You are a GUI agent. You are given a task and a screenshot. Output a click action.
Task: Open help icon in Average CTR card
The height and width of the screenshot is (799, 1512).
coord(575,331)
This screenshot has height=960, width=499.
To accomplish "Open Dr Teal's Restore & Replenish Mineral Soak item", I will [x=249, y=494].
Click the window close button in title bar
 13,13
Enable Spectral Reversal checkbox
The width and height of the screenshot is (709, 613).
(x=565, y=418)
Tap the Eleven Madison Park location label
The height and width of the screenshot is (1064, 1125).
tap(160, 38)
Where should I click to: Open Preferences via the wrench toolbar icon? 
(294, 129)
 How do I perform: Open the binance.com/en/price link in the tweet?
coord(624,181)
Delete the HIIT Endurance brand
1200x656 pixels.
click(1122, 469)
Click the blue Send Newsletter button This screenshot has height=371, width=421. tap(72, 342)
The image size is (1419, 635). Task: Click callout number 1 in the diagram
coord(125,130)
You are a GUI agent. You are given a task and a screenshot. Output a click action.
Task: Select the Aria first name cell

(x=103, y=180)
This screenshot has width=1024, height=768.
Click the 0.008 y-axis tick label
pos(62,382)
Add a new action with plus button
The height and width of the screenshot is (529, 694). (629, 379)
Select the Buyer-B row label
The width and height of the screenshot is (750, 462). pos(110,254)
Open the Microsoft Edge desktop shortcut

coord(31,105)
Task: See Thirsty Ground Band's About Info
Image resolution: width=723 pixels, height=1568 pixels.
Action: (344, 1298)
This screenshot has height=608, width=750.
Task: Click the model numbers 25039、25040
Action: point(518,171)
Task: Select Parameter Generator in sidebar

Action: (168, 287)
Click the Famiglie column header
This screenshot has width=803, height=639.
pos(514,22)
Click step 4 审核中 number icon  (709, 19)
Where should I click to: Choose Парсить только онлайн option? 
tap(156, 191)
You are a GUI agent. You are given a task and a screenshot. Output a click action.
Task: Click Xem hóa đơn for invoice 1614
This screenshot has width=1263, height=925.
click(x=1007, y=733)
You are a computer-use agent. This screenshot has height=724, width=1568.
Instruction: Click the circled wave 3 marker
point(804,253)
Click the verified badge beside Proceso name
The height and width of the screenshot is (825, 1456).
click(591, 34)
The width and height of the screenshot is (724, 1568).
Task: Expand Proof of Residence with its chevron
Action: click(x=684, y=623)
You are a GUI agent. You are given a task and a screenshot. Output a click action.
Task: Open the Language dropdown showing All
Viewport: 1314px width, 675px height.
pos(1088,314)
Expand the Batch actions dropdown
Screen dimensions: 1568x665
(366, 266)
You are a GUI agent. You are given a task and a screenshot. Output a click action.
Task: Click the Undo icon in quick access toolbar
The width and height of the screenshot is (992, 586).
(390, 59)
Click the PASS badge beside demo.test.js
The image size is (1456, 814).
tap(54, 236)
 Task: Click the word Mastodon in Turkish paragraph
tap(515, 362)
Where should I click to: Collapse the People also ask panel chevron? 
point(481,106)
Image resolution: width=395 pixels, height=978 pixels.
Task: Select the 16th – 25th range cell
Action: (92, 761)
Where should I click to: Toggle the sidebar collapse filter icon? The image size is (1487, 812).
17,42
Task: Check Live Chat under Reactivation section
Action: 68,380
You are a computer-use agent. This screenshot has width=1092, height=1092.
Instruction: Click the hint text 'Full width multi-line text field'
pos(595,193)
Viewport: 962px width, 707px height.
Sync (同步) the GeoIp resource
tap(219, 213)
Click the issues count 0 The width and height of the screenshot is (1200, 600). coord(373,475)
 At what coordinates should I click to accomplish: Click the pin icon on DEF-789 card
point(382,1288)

TASK:
In the listing above, find each line containing "computer" and copy it.

SOLUTION TO THIS EXERCISE:
You are a computer-use agent. This screenshot has height=724, width=1568.
You are a computer-use agent. This screenshot has width=1092, height=1092.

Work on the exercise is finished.